Initially designed to complete text by predicting the next word in a sequence, LLMs, such as GPT-33 and GPT-4. have redefined benchmarks in tasks such as article generation, computer code development, sentiment detection, and human interaction.
Surprisingly, LLMs not only achieve unprecedented success in natural language
processing tasks, but evidence increasingly suggests these AI systems emulate aspects of human intelligence. They exhibit proficiency in playing chess, can perform advanced mathematics, achieve impressive results in IQ tests and medical exams, and even exhibit human biases.
These growing capabilities of LLMs raise the question of whether this form of AI might also have adopted goal-oriented behaviours similar to those exhibited by humans. A component of human intelligence is our drive to cooperate with others, including strangers, for mutual benefit. Therefore, we set out to answer if LLMs have matched or even exceeded human capacities for cooperation.
Alongside colleagues from Goethe University Frankfurt and Leibniz Institute for Financial Research, we investigated how GPT cooperates with humans through the prisoner’s dilemma game, a game theory thought experiment that studies strategic interactions between decision-makers.
The prisoner's dilemma is a cornerstone in game-theory research. This game mirrors real-life decisions for a number of different scenarios, emphasising the balance between self-interest and mutual benefit. Our research focuses on the sequential prisoner’s dilemma, a version used to understand the role of motivation and beliefs in human cooperation.
In this game, two individuals are arrested and charged with a crime. There is not enough evidence to convict them of the main charge so the prosecutor gives each a choice without being aware of their counterpart’s choice. The possible combinations of cooperation and betrayal lead to different outcomes:
Cooperate: If both remain silent and do not betray each other, they will both receive a relatively light sentence.
Betray: If one betrays the other while the other remains silent, the betrayer may receive no sentence while the other prisoner receives a heavy sentence. If both prisoners betray each other, they both receive a moderately heavy sentence.
As well as playing the prisoner’s dilemma with a human, we also asked GPT to estimate the likelihood of human cooperation dependent upon its own choice as the first player. Each player also explained their choice and expectation of their counterpart as first player and choice as second player.
Our findings didn’t only show that ChatGPT’s software engine cooperates more than humans, but we also discovered that GPT is considerably more optimistic about human cooperation, expecting humans to cooperate more than they actually did.
Additional analyses also revealed that, rather than exhibiting random cooperation behaviours, GPT appears to pursue a goal of maximising conditional welfare resembling human cooperation patterns. As the conditionality refers to holding relatively stronger concerns for its own compared to human payoffs, this behaviour may be indicative of a strive for self-preservation.
However, unlike humans, the AI approached this goal with greater cooperation, optimism, and rationality. From a behavioural economics standpoint, GPT exhibits human-like preferences, but its decision-making differs from that of humans.

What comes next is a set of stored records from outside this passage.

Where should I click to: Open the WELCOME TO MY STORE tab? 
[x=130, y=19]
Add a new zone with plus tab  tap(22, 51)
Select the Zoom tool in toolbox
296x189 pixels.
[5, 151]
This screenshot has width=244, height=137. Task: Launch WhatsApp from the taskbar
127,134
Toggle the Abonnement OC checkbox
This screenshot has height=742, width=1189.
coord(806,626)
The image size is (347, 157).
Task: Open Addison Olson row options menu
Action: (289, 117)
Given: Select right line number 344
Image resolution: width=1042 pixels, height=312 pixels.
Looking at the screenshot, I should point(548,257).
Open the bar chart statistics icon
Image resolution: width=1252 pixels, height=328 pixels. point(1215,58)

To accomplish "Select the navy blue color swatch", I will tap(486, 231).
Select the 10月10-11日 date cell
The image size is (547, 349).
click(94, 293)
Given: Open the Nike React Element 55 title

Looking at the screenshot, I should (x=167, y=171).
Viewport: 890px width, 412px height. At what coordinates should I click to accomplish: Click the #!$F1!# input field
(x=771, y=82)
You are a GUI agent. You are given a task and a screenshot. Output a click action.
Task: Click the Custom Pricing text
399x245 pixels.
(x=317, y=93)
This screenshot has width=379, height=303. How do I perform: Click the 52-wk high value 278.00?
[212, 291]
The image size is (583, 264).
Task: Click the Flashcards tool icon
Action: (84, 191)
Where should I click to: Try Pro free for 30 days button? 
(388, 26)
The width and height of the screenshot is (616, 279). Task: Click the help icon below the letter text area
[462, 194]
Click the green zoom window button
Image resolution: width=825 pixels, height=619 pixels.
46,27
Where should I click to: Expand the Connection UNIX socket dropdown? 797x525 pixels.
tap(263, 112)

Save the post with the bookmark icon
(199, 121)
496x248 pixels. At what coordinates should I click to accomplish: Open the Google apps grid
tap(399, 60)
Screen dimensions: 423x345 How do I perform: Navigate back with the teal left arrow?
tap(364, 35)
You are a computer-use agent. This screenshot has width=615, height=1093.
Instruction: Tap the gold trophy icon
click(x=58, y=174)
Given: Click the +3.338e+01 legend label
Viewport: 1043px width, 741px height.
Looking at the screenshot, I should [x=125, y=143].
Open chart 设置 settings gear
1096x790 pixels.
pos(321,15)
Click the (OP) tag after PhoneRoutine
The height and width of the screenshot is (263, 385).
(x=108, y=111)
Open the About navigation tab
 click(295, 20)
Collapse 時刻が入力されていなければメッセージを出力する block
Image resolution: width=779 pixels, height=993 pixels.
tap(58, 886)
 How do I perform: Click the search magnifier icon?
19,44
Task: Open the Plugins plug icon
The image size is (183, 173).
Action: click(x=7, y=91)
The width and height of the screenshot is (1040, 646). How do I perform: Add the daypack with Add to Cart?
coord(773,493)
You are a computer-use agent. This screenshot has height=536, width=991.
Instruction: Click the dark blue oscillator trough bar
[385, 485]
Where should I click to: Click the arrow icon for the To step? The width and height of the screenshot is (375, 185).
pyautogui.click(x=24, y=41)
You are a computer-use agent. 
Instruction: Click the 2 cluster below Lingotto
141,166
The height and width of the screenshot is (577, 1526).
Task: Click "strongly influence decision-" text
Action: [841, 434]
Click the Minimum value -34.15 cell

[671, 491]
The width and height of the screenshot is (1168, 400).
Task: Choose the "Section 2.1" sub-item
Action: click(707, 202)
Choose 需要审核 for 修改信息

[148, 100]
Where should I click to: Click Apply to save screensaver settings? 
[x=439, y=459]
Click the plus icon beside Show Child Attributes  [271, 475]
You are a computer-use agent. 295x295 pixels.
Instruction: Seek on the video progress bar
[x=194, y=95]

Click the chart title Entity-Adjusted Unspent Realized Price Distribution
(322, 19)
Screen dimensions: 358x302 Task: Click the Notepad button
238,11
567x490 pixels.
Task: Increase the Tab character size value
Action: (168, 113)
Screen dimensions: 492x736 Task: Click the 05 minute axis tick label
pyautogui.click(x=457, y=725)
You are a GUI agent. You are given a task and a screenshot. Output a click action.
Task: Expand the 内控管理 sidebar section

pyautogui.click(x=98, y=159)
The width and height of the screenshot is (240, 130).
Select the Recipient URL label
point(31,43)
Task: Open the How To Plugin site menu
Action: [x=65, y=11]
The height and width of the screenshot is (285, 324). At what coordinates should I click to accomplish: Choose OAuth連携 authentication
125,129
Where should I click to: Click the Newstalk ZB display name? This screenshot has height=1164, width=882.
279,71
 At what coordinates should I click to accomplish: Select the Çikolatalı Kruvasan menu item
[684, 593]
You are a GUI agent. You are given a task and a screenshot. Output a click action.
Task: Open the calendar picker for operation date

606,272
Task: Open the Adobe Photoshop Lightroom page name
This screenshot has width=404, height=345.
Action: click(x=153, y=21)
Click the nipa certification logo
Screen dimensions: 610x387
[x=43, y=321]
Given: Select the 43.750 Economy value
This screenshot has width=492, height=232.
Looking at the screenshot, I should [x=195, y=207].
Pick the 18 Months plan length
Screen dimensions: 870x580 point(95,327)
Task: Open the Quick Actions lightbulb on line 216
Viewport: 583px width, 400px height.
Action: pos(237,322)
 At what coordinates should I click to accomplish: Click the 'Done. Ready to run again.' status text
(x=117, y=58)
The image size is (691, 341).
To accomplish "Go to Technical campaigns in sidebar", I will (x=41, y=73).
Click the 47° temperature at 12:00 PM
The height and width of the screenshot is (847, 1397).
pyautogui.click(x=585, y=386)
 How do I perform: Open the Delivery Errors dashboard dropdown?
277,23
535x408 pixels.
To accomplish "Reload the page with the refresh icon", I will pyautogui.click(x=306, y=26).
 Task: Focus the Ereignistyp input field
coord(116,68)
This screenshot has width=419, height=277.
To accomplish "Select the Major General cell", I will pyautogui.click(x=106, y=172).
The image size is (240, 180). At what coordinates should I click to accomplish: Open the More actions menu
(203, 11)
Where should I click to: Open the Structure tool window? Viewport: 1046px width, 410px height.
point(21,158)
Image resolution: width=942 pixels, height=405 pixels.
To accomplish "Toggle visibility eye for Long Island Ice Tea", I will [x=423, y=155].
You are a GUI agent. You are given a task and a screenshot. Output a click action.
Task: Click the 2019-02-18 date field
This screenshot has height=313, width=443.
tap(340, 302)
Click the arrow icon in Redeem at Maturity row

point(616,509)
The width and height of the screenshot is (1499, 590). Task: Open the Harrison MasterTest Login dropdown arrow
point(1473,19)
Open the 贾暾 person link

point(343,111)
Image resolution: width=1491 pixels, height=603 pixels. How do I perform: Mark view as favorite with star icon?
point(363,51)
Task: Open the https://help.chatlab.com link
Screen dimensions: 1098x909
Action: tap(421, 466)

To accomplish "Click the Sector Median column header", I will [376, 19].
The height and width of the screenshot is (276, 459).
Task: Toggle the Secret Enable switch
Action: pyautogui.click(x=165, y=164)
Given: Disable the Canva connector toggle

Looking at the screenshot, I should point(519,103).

These findings complement schools of thought suggesting that LLMs possess certain human-like preferences and decision-making heuristics, positioning them as useful tools for simulating human behaviour in surveys and experiments.
Traditionally reserved for understanding complex human behaviours, we demonstrate that models such as using the prisoner’s dilemma game can be utilised to help us further understand the behaviours of AI and machines.
As we transition into an AI-integrated society, we must realise that AI systems like GPT do
more than just process data and compute. They can adopt various aspects of human nature, including the more undesirable characteristics. This has been seen in some AI systems that have exhibited racism and sexism based on biased data they have been trained on from humans.
Chatbots and virtual assistants are becoming integral, collaborating with us in our daily lives, including in our work as well as personal lives. If we want AI to better our societies and help us perform tasks in work or daily life, we must carefully monitor the values and principles we instil in these digital creations to ensure AI serves our aspirations and values. If not, we risk cultivating intelligent tools that could amplify inequalities and misconceptions, and, if granted greater autonomy, might pursue objectives misaligned with societal wellbeing.